New cluster capabilities through Checkpoint/ Restart Job Preemption New Scheduling algorithm Job migration for cluster maintenance and administration

Job Preemption Basic idea: when a job with high priority comes in, any job with lower priority gets temporarily out of the way How to do it: 2 job queues in Slurm: high priority and low priority Configure Slurm to use CHECKPOINT to “get the jobs out of the way” Jobs are restarted in any resource, not on the one they were originally running Conceptually pretty straightforward, but required quite a lot of developments!

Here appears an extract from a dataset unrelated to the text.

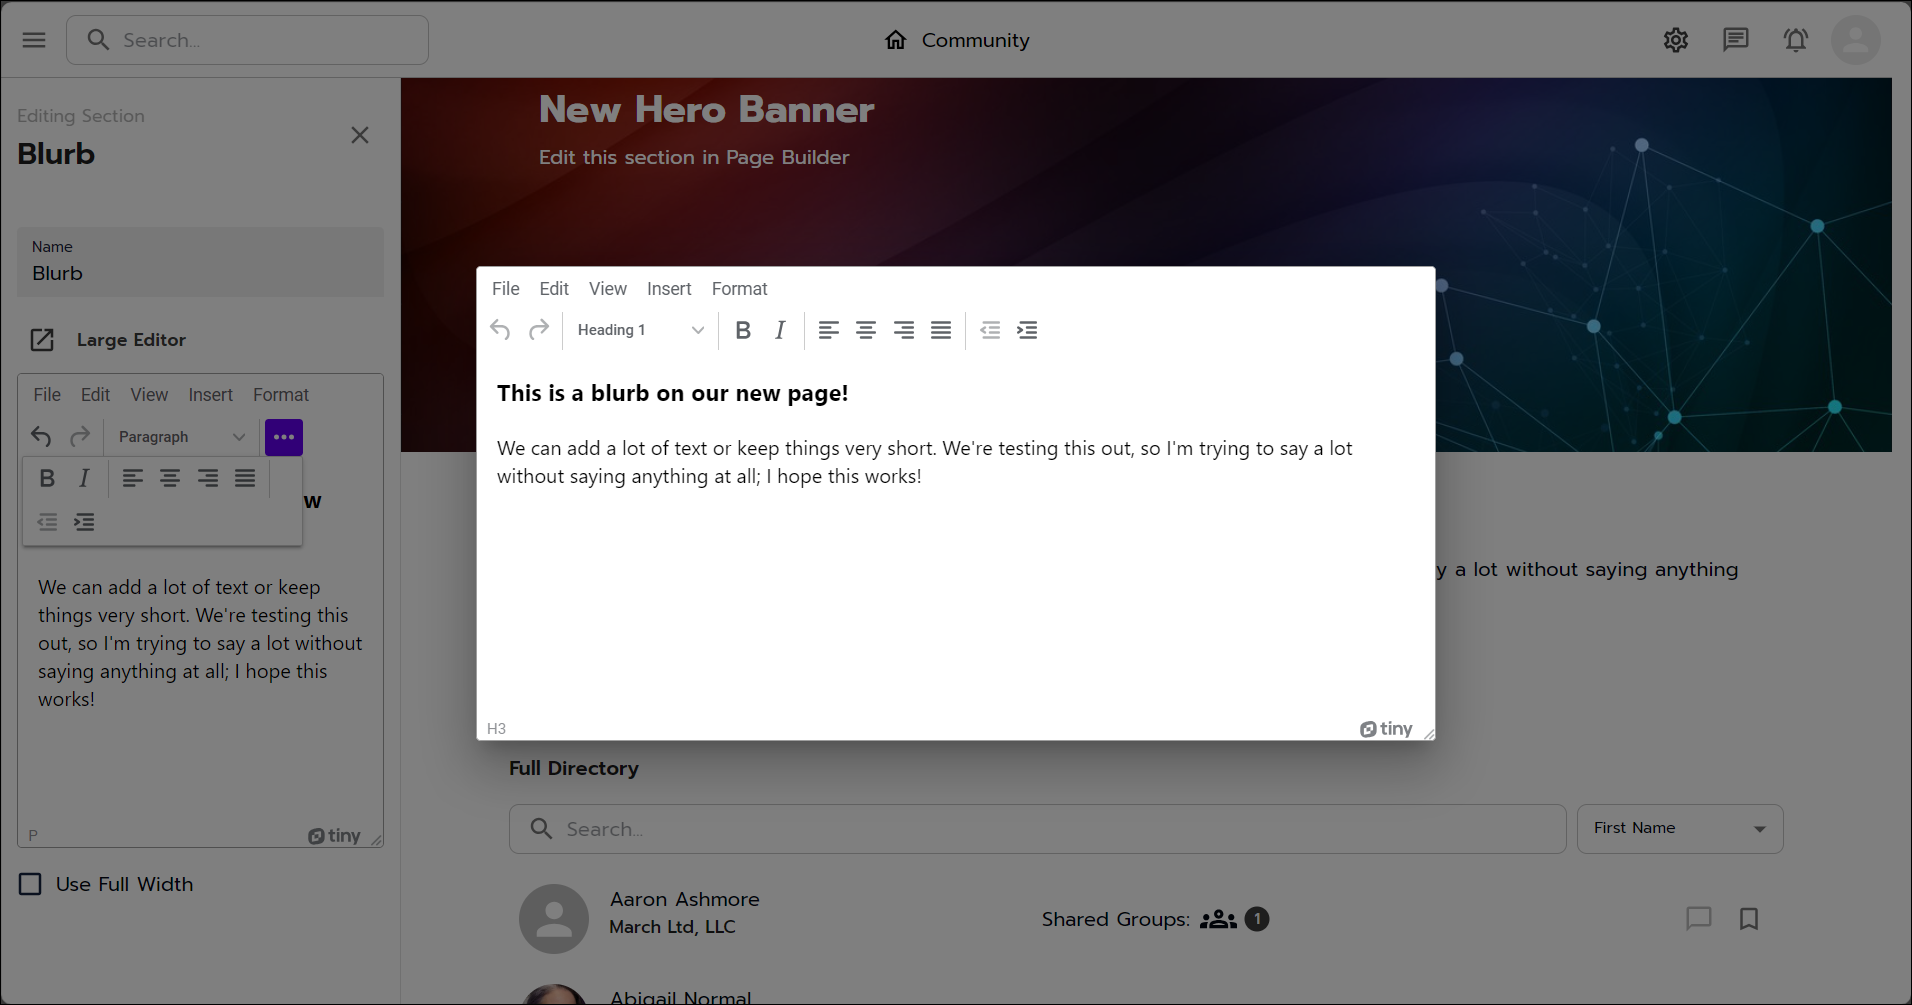Open the notifications bell

(x=1795, y=40)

New scheduling algorithms using C/R The movement of running tasks to different places is now available Still analyzing how to use this to increase performance and/or reduce energy consumption “Dummy” prototype already implemented: all the technical problems are solved, now fighting with the maths!!

Tool for system management Scenario: you have to update whatever in a node, but there is a job running there. Even marking the node as “DRAINING”, it might take hours or days before the job ends. Our idea: checkpoint that job, move it somewhere else, work on the node, and put it back as “AVAILABLE” Already implemented and working fine :)

Try it, it's free! Installation guide and testbed https://github.com/ciemat-tic/codec/wiki/tests-on-task-migration

Thanks for your attention!! Questions?